As the plot unfolded I was taken back to days before my memory span existed, and got stuck in what I call Aradhana mode. Yes, the same ‘mere sapno ki rani’ Aradhana where Sharmila Tagore played the role of a young girl who becomes the loving victim of the moment of passion and then spends the rest of the story coming to terms with a world that is not forgiving of pre-marital sex and children out of wedlock.

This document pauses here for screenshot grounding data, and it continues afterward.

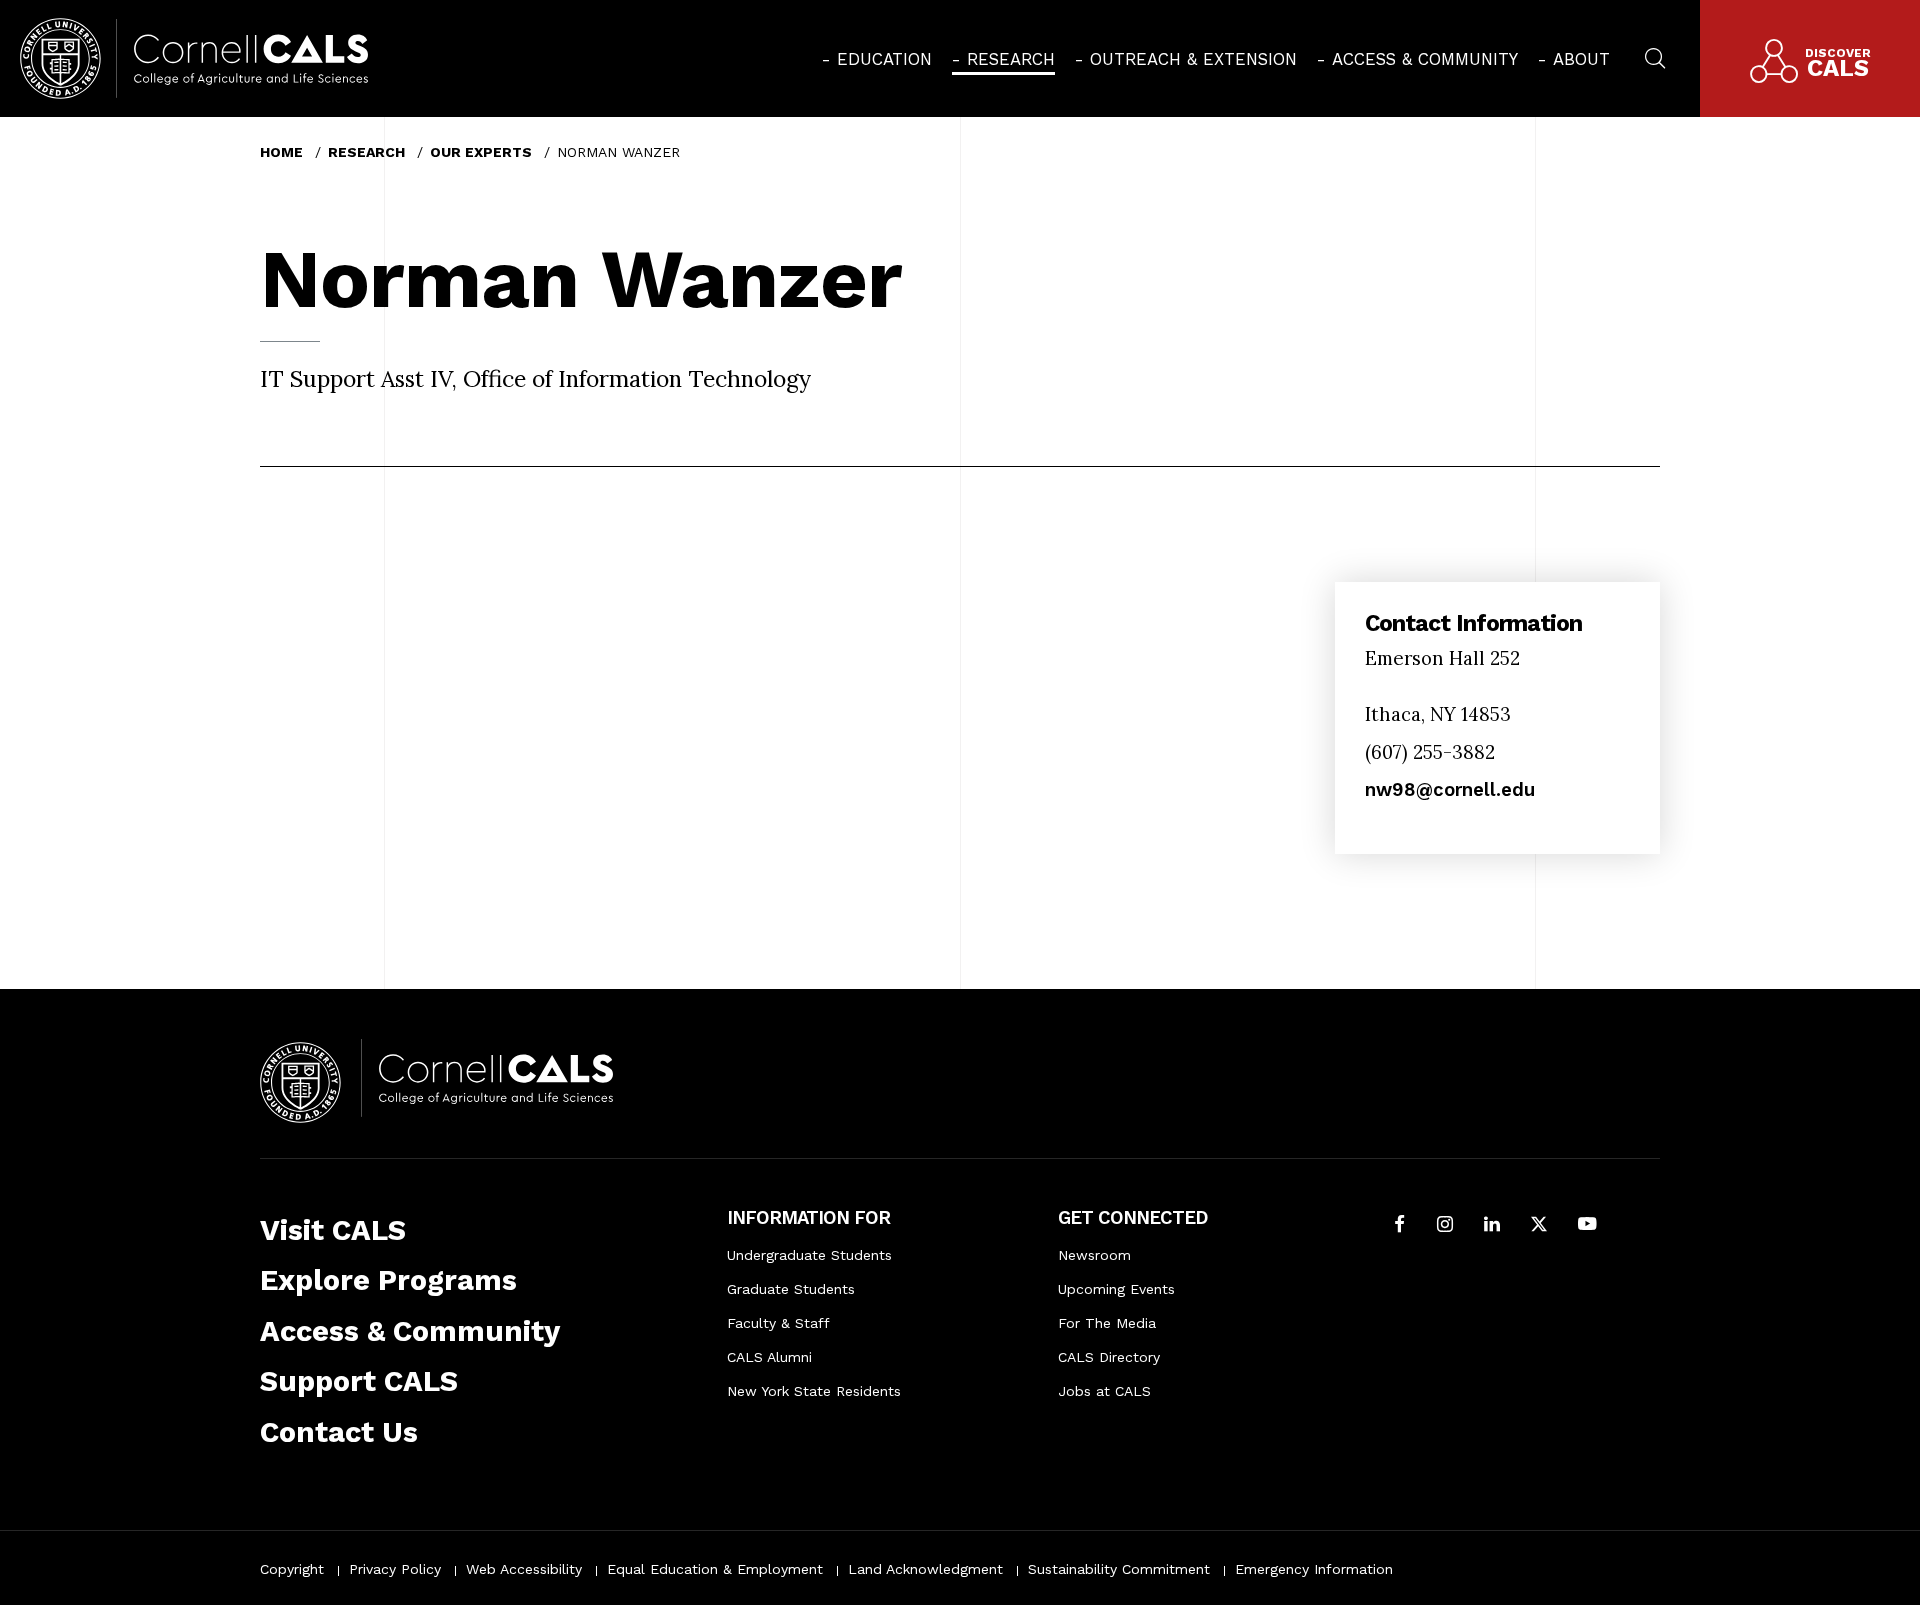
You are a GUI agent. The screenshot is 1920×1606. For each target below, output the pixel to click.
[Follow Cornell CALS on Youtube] (1587, 1226)
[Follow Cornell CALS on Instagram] (1445, 1226)
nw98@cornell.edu (1450, 789)
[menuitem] (877, 59)
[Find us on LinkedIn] (1492, 1226)
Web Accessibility (524, 1569)
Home (281, 152)
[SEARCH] (1655, 56)
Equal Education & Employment (715, 1569)
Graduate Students (791, 1289)
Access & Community (1425, 59)
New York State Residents (814, 1391)
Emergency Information (1314, 1569)
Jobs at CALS (1104, 1391)
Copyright (292, 1569)
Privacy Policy (395, 1569)
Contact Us (339, 1432)
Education (884, 59)
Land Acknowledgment (925, 1569)
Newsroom (1094, 1255)
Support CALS (359, 1381)
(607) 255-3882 (1430, 752)
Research (1011, 59)
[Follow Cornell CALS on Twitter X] (1539, 1226)
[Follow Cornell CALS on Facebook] (1399, 1226)
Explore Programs (388, 1280)
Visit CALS (333, 1230)
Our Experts (481, 152)
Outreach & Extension (1193, 59)
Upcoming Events (1116, 1289)
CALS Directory (1109, 1357)
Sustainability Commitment (1119, 1569)
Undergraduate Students (809, 1255)
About (1581, 59)
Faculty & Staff (778, 1323)
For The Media (1107, 1323)
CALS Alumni (769, 1357)
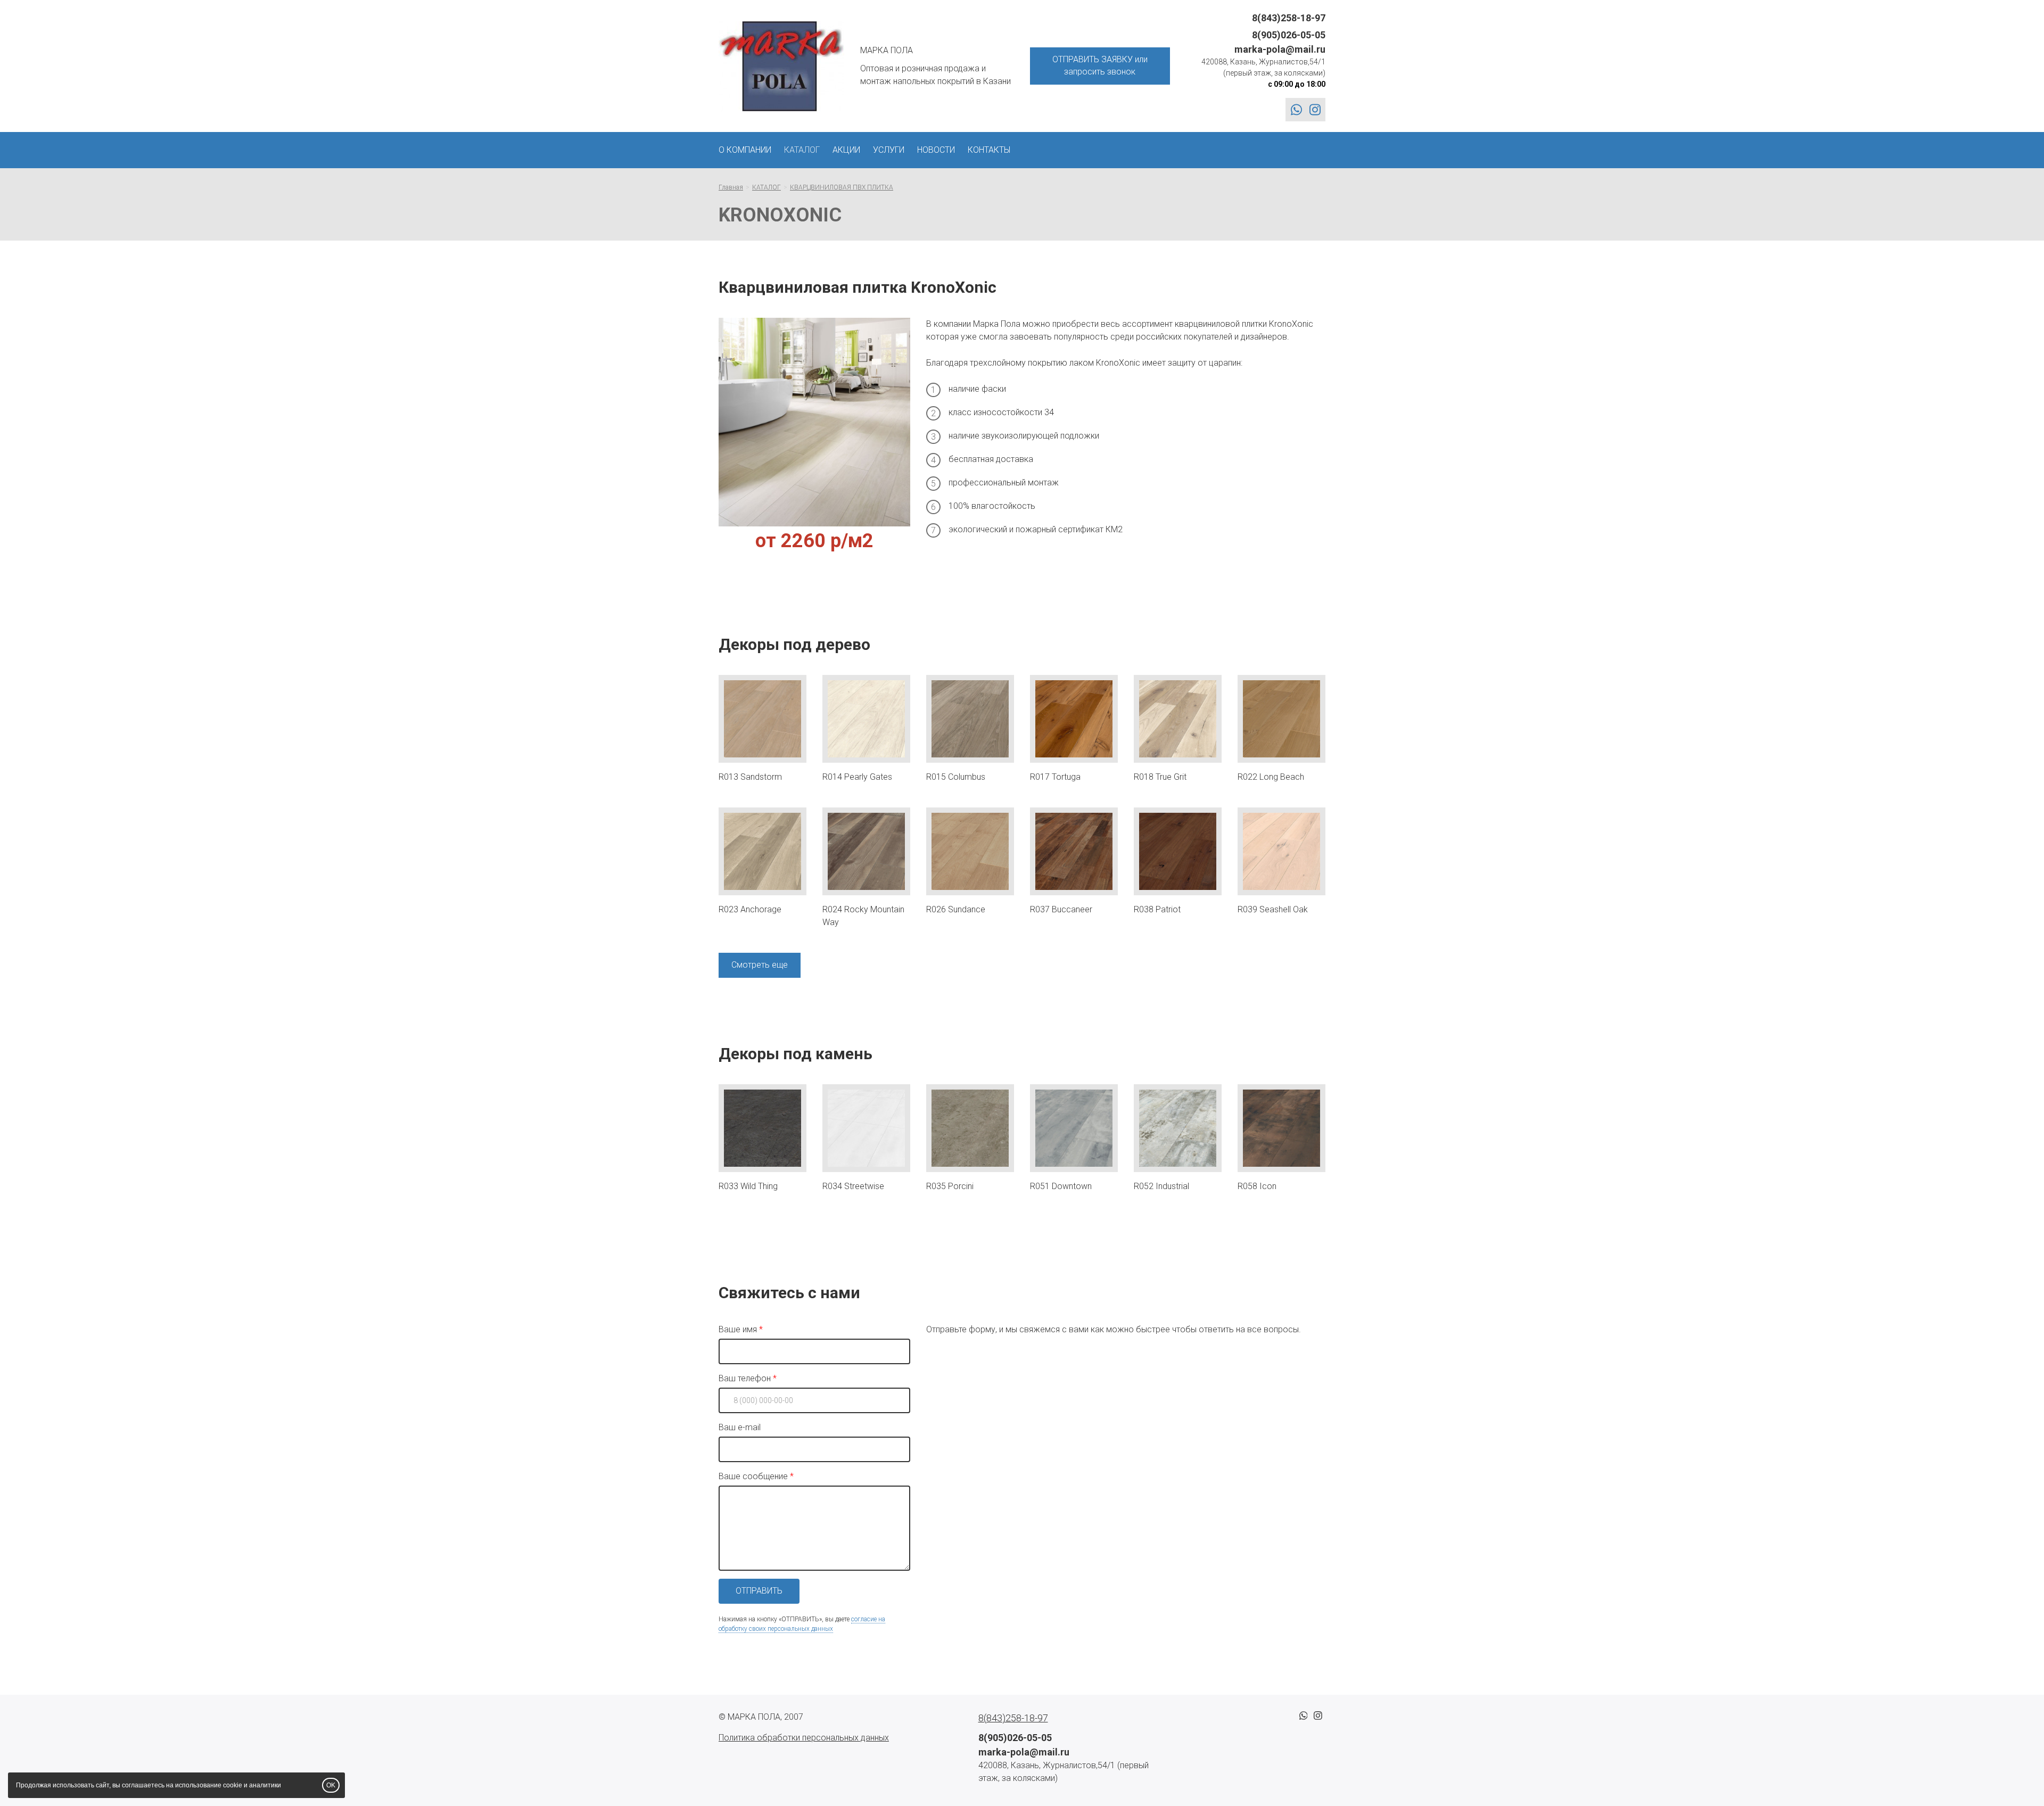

But that was the 60s and the 70s. And this is now. I’d expect Dramanon and the author to reflect that the world was a better place or at least a place that’s more evolved. But sadly Bora’s reading of the world seems to be in a time warped Braille. Only the language has blossomed into a bouquet of blasphemies and vulgarities and the bodies have stopped pausing for distracting butterfly shots and indulge in a strange passionless kiss and a naive hips-apart hug.

Dey who played Karan did well to portray the friend who blundered into being a lover. But the third point of the triangle, Shekar...disappointed. When it was Maya’s time to perform she assumed that enacting a role that demanded a slutty, smoking performance (as she describes herself) was enough of a challenge and that no extra effort was required to reflect the anguish of a girl who blinked, just for a moment.

More than the play the script left me disturbed. I couldn’t accept that issues which were almost non issues in my parents’ time are still being touted as issues now. Today’s youth is a generation that knows about pills that you can take after the event and safely prevent pregnancies so I really don’t know if the subject was a current dilemma that society encountered everyday.

The interspersed TV viewing scenes however deserve mention as an innovation well executed and the Skoda Man who drives by at 11 every evening set the tone for the banter and for the finish in a comfortably loud pan.